======== Source information ========

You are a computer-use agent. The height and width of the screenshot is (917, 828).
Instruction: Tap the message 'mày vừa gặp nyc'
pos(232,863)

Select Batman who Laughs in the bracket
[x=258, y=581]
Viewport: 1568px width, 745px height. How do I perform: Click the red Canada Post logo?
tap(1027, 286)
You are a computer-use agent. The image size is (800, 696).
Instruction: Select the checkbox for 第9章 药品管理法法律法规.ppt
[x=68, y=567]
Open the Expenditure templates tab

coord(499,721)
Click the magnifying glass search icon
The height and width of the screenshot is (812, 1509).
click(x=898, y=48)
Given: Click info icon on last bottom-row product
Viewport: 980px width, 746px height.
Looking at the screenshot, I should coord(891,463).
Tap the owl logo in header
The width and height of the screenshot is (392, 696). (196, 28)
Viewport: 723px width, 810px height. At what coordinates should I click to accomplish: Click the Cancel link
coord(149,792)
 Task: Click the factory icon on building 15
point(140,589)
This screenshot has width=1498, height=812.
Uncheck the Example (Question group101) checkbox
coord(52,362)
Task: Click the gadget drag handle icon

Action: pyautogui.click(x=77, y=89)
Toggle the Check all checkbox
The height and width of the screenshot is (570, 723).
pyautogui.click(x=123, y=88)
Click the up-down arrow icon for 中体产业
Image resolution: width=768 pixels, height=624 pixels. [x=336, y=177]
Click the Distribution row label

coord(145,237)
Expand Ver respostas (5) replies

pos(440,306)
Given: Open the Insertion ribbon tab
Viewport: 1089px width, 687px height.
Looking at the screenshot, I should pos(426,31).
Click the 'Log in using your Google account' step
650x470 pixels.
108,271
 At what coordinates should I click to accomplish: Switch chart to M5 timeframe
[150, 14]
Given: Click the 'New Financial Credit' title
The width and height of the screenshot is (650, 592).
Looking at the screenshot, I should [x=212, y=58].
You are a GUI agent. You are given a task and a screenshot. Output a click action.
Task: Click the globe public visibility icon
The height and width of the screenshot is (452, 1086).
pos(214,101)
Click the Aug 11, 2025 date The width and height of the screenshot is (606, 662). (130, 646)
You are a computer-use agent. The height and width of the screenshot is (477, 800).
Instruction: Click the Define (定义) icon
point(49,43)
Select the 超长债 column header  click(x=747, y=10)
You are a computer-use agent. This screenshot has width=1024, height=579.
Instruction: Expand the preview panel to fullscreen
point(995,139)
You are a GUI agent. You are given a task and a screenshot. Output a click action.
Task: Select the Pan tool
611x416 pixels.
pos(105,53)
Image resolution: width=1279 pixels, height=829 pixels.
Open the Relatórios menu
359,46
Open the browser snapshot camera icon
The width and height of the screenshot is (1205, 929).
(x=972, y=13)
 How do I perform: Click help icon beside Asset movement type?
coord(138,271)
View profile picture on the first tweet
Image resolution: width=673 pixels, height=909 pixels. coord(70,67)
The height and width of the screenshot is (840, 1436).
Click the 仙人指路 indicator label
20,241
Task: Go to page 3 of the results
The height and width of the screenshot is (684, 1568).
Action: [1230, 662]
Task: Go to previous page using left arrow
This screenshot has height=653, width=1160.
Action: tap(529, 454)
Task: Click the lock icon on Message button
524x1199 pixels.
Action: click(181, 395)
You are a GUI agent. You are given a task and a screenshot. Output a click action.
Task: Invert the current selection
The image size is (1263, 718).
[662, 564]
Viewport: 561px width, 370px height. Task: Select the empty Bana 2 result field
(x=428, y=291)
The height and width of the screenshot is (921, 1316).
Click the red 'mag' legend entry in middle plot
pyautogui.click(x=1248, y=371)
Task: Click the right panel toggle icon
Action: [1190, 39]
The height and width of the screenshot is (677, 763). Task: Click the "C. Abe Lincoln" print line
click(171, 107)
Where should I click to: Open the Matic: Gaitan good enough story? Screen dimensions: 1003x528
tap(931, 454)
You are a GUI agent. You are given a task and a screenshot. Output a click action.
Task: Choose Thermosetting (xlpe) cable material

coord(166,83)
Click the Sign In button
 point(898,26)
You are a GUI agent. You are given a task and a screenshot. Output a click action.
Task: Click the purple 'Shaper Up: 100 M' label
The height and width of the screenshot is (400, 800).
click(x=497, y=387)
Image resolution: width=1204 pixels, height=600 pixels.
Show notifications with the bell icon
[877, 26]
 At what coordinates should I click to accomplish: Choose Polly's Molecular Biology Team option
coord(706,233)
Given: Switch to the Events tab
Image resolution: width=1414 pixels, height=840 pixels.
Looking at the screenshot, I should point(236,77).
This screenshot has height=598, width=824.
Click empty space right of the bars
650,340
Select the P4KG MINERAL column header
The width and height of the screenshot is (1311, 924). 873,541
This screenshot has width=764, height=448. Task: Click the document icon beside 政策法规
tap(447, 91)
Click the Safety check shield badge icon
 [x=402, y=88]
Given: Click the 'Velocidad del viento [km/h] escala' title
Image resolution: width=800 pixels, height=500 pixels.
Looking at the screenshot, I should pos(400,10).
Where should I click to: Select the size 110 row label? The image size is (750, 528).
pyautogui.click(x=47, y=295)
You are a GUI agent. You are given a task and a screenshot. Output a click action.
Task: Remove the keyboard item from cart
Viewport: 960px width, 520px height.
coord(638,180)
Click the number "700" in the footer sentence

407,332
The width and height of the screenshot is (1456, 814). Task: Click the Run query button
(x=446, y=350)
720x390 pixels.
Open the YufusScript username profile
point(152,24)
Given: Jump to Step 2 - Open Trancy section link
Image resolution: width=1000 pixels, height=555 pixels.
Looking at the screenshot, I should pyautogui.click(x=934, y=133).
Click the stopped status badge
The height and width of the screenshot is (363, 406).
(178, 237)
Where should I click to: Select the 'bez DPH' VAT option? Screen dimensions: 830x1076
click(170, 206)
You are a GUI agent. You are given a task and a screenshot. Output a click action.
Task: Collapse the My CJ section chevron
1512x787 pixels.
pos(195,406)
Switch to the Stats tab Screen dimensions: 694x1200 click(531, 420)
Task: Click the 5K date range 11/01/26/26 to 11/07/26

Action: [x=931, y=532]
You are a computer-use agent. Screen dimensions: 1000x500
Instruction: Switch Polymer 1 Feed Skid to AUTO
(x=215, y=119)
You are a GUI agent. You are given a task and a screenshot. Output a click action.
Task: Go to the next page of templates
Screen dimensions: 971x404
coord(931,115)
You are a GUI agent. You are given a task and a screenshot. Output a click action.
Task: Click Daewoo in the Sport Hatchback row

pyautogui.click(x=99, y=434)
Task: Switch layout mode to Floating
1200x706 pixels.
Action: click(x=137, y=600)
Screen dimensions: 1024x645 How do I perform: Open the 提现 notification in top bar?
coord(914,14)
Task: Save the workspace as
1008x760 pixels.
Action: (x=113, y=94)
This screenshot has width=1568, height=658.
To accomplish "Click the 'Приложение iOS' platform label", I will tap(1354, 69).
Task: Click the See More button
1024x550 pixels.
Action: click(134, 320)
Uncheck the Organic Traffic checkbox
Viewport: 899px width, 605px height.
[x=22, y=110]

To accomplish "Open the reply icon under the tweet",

========

Return each line of the data exactly as it was given.

- _Written reply_:
You are a computer-use agent. The height and width of the screenshot is (917, 828).
Instruction: Tap the message 'mày vừa gặp nyc'
pos(232,863)

Select Batman who Laughs in the bracket
[x=258, y=581]
Viewport: 1568px width, 745px height. How do I perform: Click the red Canada Post logo?
tap(1027, 286)
You are a computer-use agent. The image size is (800, 696).
Instruction: Select the checkbox for 第9章 药品管理法法律法规.ppt
[x=68, y=567]
Open the Expenditure templates tab

coord(499,721)
Click the magnifying glass search icon
The height and width of the screenshot is (812, 1509).
click(x=898, y=48)
Given: Click info icon on last bottom-row product
Viewport: 980px width, 746px height.
Looking at the screenshot, I should coord(891,463).
Tap the owl logo in header
The width and height of the screenshot is (392, 696). (196, 28)
Viewport: 723px width, 810px height. At what coordinates should I click to accomplish: Click the Cancel link
coord(149,792)
 Task: Click the factory icon on building 15
point(140,589)
This screenshot has width=1498, height=812.
Uncheck the Example (Question group101) checkbox
coord(52,362)
Task: Click the gadget drag handle icon

Action: pyautogui.click(x=77, y=89)
Toggle the Check all checkbox
The height and width of the screenshot is (570, 723).
pyautogui.click(x=123, y=88)
Click the up-down arrow icon for 中体产业
Image resolution: width=768 pixels, height=624 pixels. [x=336, y=177]
Click the Distribution row label

coord(145,237)
Expand Ver respostas (5) replies

pos(440,306)
Given: Open the Insertion ribbon tab
Viewport: 1089px width, 687px height.
Looking at the screenshot, I should pos(426,31).
Click the 'Log in using your Google account' step
650x470 pixels.
108,271
 At what coordinates should I click to accomplish: Switch chart to M5 timeframe
[150, 14]
Given: Click the 'New Financial Credit' title
The width and height of the screenshot is (650, 592).
Looking at the screenshot, I should [x=212, y=58].
You are a GUI agent. You are given a task and a screenshot. Output a click action.
Task: Click the globe public visibility icon
The height and width of the screenshot is (452, 1086).
pos(214,101)
Click the Aug 11, 2025 date The width and height of the screenshot is (606, 662). (130, 646)
You are a computer-use agent. The height and width of the screenshot is (477, 800).
Instruction: Click the Define (定义) icon
point(49,43)
Select the 超长债 column header  click(x=747, y=10)
You are a computer-use agent. This screenshot has width=1024, height=579.
Instruction: Expand the preview panel to fullscreen
point(995,139)
You are a GUI agent. You are given a task and a screenshot. Output a click action.
Task: Select the Pan tool
611x416 pixels.
pos(105,53)
Image resolution: width=1279 pixels, height=829 pixels.
Open the Relatórios menu
359,46
Open the browser snapshot camera icon
The width and height of the screenshot is (1205, 929).
(x=972, y=13)
 How do I perform: Click help icon beside Asset movement type?
coord(138,271)
View profile picture on the first tweet
Image resolution: width=673 pixels, height=909 pixels. coord(70,67)
The height and width of the screenshot is (840, 1436).
Click the 仙人指路 indicator label
20,241
Task: Go to page 3 of the results
The height and width of the screenshot is (684, 1568).
Action: [1230, 662]
Task: Go to previous page using left arrow
This screenshot has height=653, width=1160.
Action: tap(529, 454)
Task: Click the lock icon on Message button
524x1199 pixels.
Action: click(181, 395)
You are a GUI agent. You are given a task and a screenshot. Output a click action.
Task: Invert the current selection
The image size is (1263, 718).
[662, 564]
Viewport: 561px width, 370px height. Task: Select the empty Bana 2 result field
(x=428, y=291)
The height and width of the screenshot is (921, 1316).
Click the red 'mag' legend entry in middle plot
pyautogui.click(x=1248, y=371)
Task: Click the right panel toggle icon
Action: [1190, 39]
The height and width of the screenshot is (677, 763). Task: Click the "C. Abe Lincoln" print line
click(171, 107)
Where should I click to: Open the Matic: Gaitan good enough story? Screen dimensions: 1003x528
tap(931, 454)
You are a GUI agent. You are given a task and a screenshot. Output a click action.
Task: Choose Thermosetting (xlpe) cable material

coord(166,83)
Click the Sign In button
 point(898,26)
You are a GUI agent. You are given a task and a screenshot. Output a click action.
Task: Click the purple 'Shaper Up: 100 M' label
The height and width of the screenshot is (400, 800).
click(x=497, y=387)
Image resolution: width=1204 pixels, height=600 pixels.
Show notifications with the bell icon
[877, 26]
 At what coordinates should I click to accomplish: Choose Polly's Molecular Biology Team option
coord(706,233)
Given: Switch to the Events tab
Image resolution: width=1414 pixels, height=840 pixels.
Looking at the screenshot, I should point(236,77).
This screenshot has height=598, width=824.
Click empty space right of the bars
650,340
Select the P4KG MINERAL column header
The width and height of the screenshot is (1311, 924). 873,541
This screenshot has width=764, height=448. Task: Click the document icon beside 政策法规
tap(447, 91)
Click the Safety check shield badge icon
 [x=402, y=88]
Given: Click the 'Velocidad del viento [km/h] escala' title
Image resolution: width=800 pixels, height=500 pixels.
Looking at the screenshot, I should pos(400,10).
Where should I click to: Select the size 110 row label? The image size is (750, 528).
pyautogui.click(x=47, y=295)
You are a GUI agent. You are given a task and a screenshot. Output a click action.
Task: Remove the keyboard item from cart
Viewport: 960px width, 520px height.
coord(638,180)
Click the number "700" in the footer sentence

407,332
The width and height of the screenshot is (1456, 814). Task: Click the Run query button
(x=446, y=350)
720x390 pixels.
Open the YufusScript username profile
point(152,24)
Given: Jump to Step 2 - Open Trancy section link
Image resolution: width=1000 pixels, height=555 pixels.
Looking at the screenshot, I should pyautogui.click(x=934, y=133).
Click the stopped status badge
The height and width of the screenshot is (363, 406).
(178, 237)
Where should I click to: Select the 'bez DPH' VAT option? Screen dimensions: 830x1076
click(170, 206)
You are a GUI agent. You are given a task and a screenshot. Output a click action.
Task: Collapse the My CJ section chevron
1512x787 pixels.
pos(195,406)
Switch to the Stats tab Screen dimensions: 694x1200 click(531, 420)
Task: Click the 5K date range 11/01/26/26 to 11/07/26

Action: [x=931, y=532]
You are a computer-use agent. Screen dimensions: 1000x500
Instruction: Switch Polymer 1 Feed Skid to AUTO
(x=215, y=119)
You are a GUI agent. You are given a task and a screenshot. Output a click action.
Task: Go to the next page of templates
Screen dimensions: 971x404
coord(931,115)
You are a GUI agent. You are given a task and a screenshot. Output a click action.
Task: Click Daewoo in the Sport Hatchback row

pyautogui.click(x=99, y=434)
Task: Switch layout mode to Floating
1200x706 pixels.
Action: click(x=137, y=600)
Screen dimensions: 1024x645 How do I perform: Open the 提现 notification in top bar?
coord(914,14)
Task: Save the workspace as
1008x760 pixels.
Action: (x=113, y=94)
This screenshot has width=1568, height=658.
To accomplish "Click the 'Приложение iOS' platform label", I will tap(1354, 69).
Task: Click the See More button
1024x550 pixels.
Action: click(134, 320)
Uncheck the Organic Traffic checkbox
Viewport: 899px width, 605px height.
[x=22, y=110]

To accomplish "Open the reply icon under the tweet",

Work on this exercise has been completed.